Lay out everything below, from the line containing "1280x978 pixels." down to the line containing "click(1140, 63)", as a Markdown table with columns "No." and "Entry text", skipping blank lines. Leave out the pictures.
==== Excerpted data ====
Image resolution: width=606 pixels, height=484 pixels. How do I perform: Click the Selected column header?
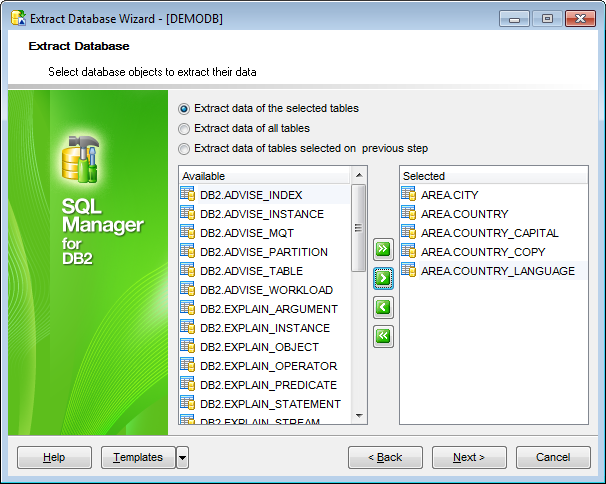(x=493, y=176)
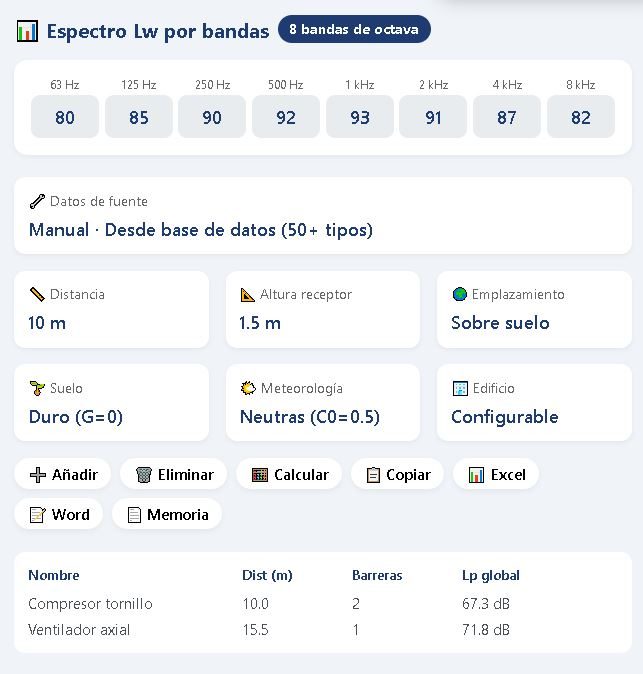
====
==== Excerpted data ====
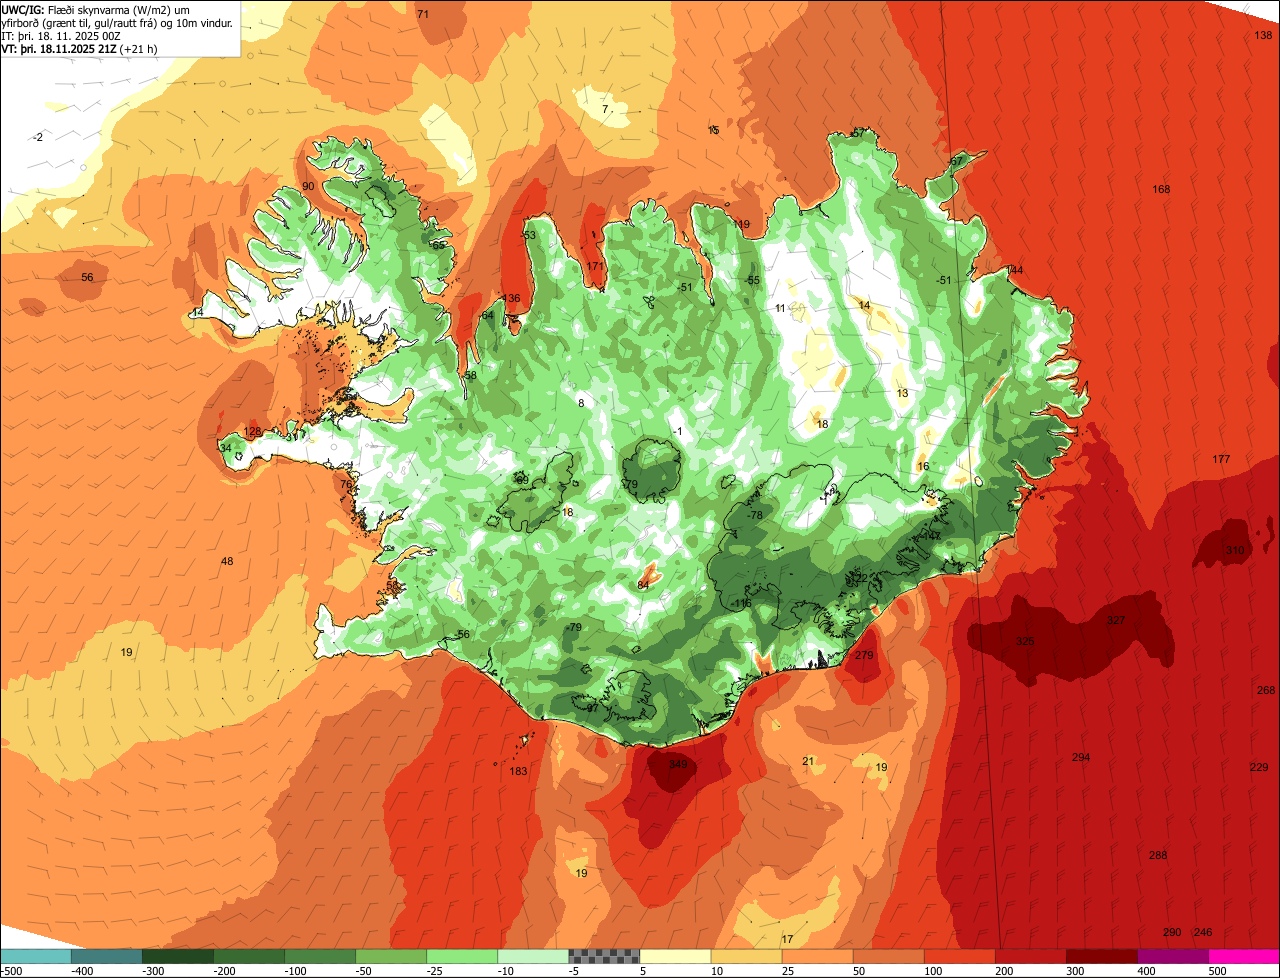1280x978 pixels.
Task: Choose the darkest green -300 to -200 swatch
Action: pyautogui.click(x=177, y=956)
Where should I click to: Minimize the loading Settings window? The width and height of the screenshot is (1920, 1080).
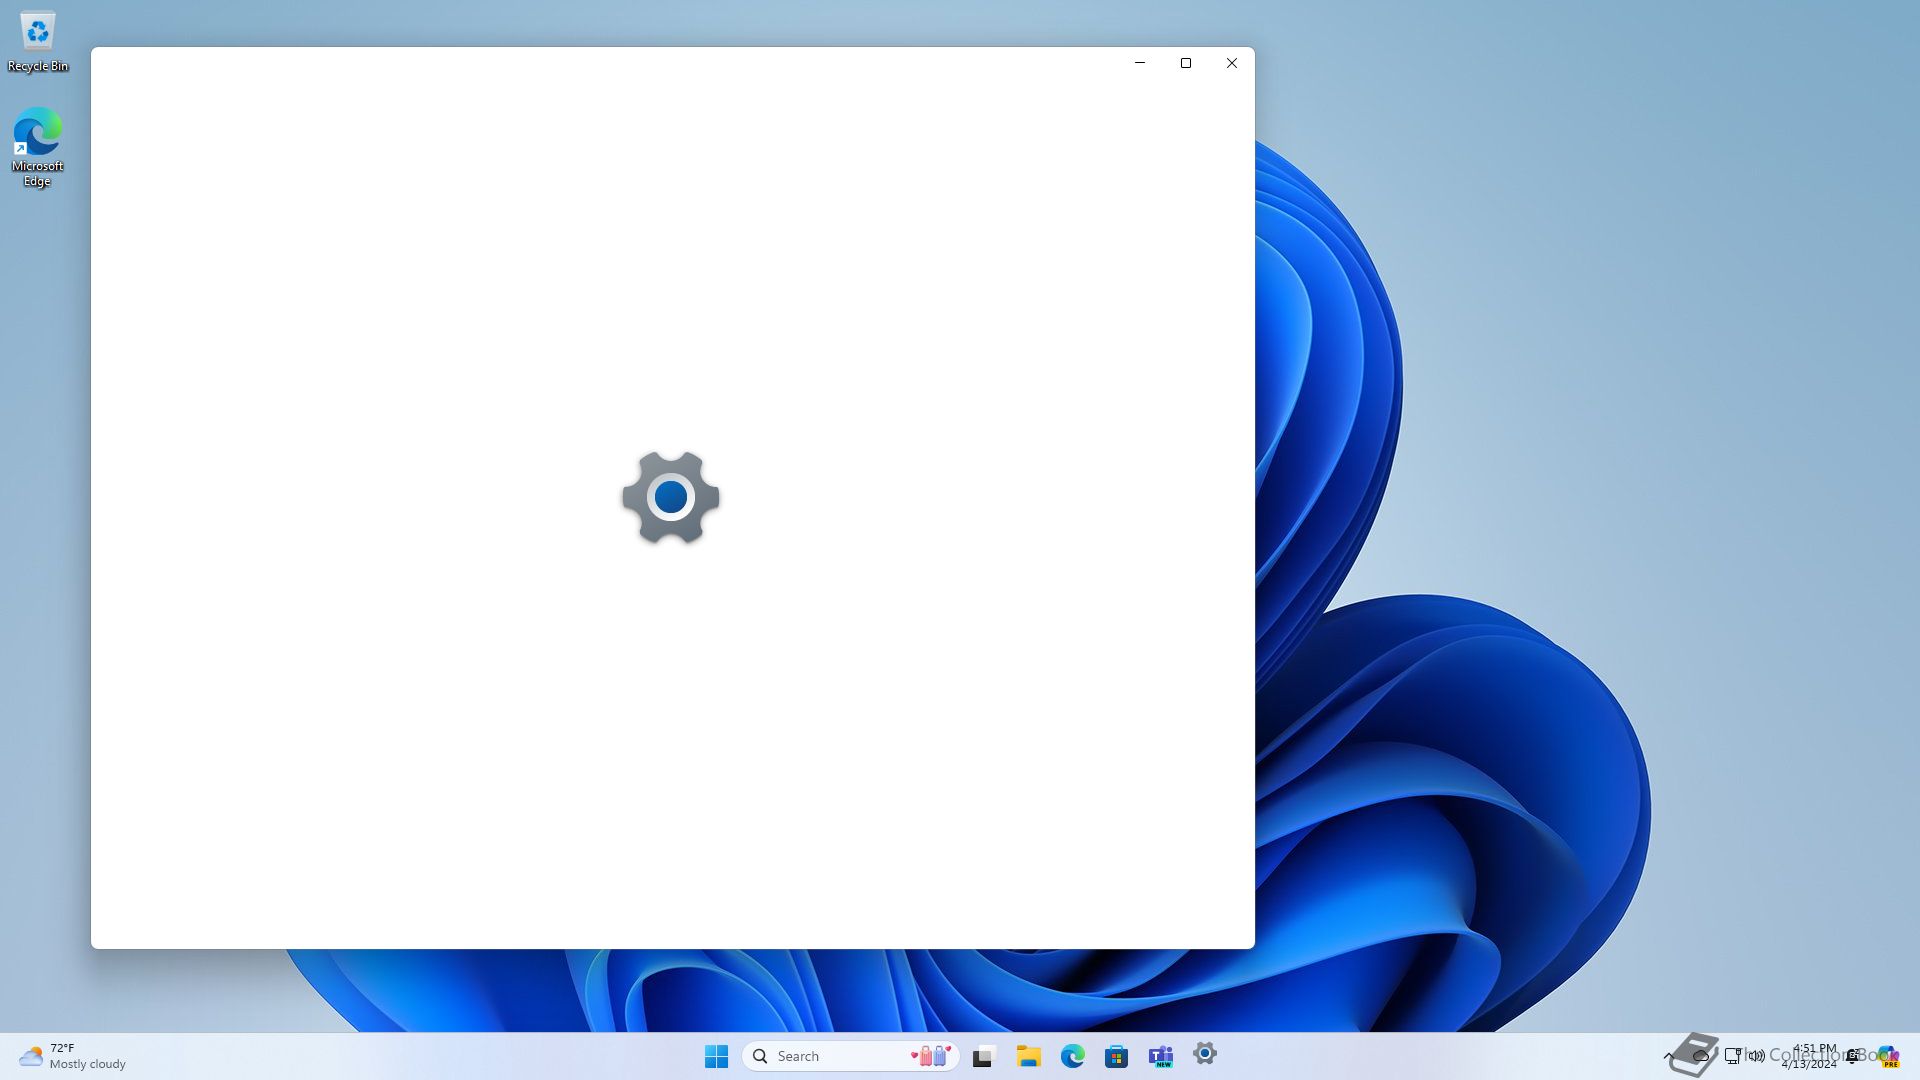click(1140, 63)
====
» **Solution to this problem**
| No. | Entry text |
|---|---|
| 1 | 1280x978 pixels. |
| 2 | Task: Choose the darkest green -300 to -200 swatch |
| 3 | Action: pyautogui.click(x=177, y=956) |
| 4 | Where should I click to: Minimize the loading Settings window? The width and height of the screenshot is (1920, 1080). |
| 5 | click(1140, 63) |